Rowing: Road mapped out all the way to Tokyo

Andrew Potter at the Otago University Rowing Club during the week. Photo by Stephen Jaquiery.
Andrew Potter at the Otago University Rowing Club during the week. Photo by Stephen Jaquiery.

Andrew Potter makes no secret that he wants to crack the big time.

The 21-year-old University of Otago law student will begin the busy start of the rowing season at the Canterbury championships on Lake Ruataniwha this weekend.

Representing Southern RPC and the Otago University Rowing Club, he will compete in the men's open coxless pair, double sculls and quadruple sculls.

Good performances in the three races will bode well for the national championships on Lake Karapiro, where he aims to win all three next month.

All going well, he hopes to earn a trial and earn selection in the New Zealand under-23 squad.

"I sort of want to focus on making that New Zealand team this year,'' Potter said.

"Often if you get into that, you're in the pickings to be taken up to that elite team. Do that for a few years and then I could be thinking [2020] Tokyo Olympics.''

Potter, who is originally from Napier, has already represented New Zealand at junior level.

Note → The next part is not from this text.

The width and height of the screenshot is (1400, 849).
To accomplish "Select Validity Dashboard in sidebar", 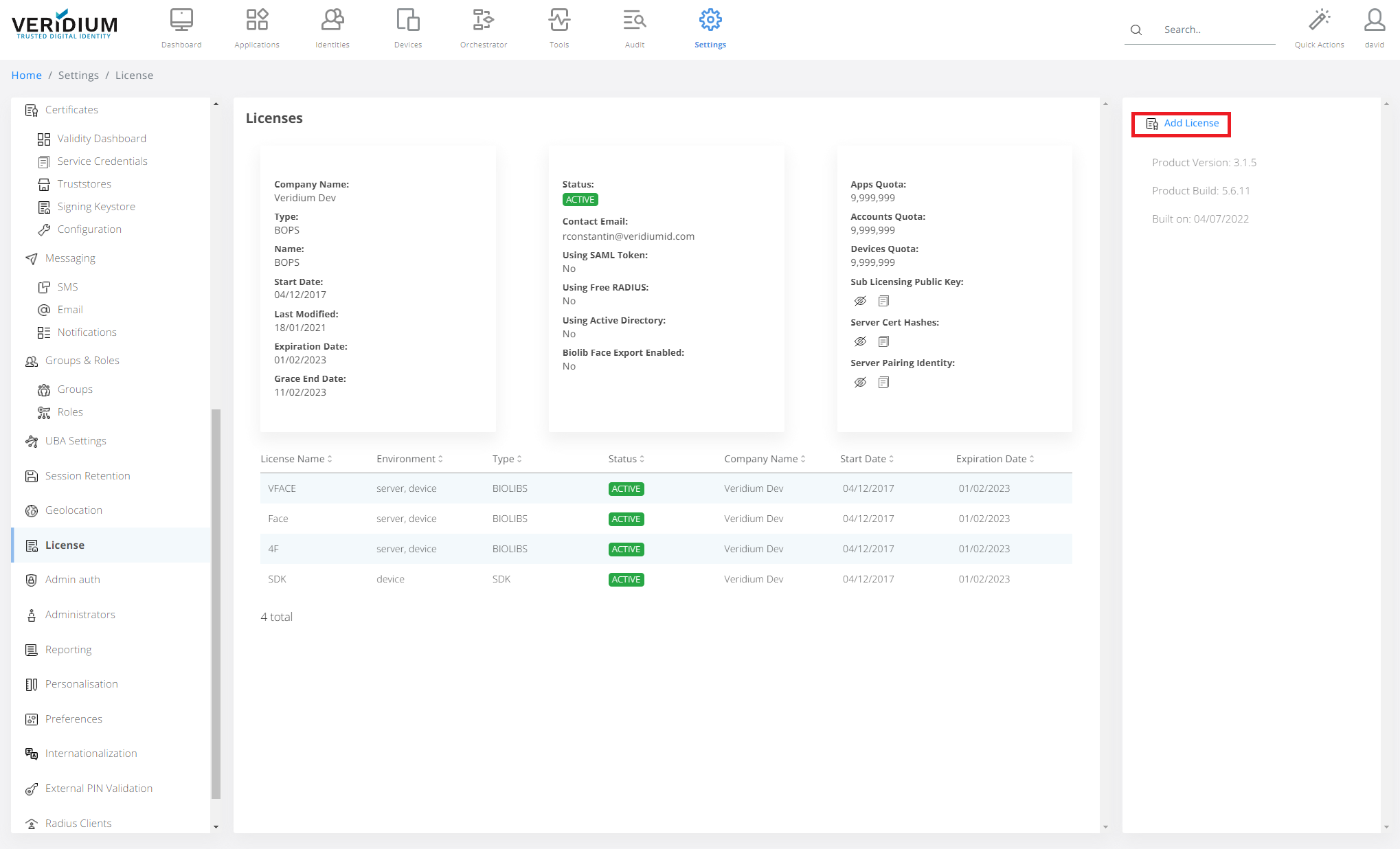I will 102,139.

He won silver behind Australia as a member of the coxed four crew at the junior world championships in England in 2011.

Five years later, Potter is as focused as ever to succeed in the sport he started as a year 10 pupil at Napier Boys' High School.

"Me and my mate [Tom Jenkins] just joined in to stay fit and get involved in something at school,'' he said.

"We had a bit of luck one season and kept at it. I just enjoyed the culture. You make good friends when you row, and it's hard work.''

Potter and Jenkins won gold in the under-18 boys coxless pair at the Maadi Cup in 2011 and 2012, and were also a part of their school's victorious under-17 boys coxed four in 2011.

Potter, who graduated from the high performance Pathway to Podium programme last year, moved to Dunedin in 2013 to study law, joining the university's rowing club at the same time.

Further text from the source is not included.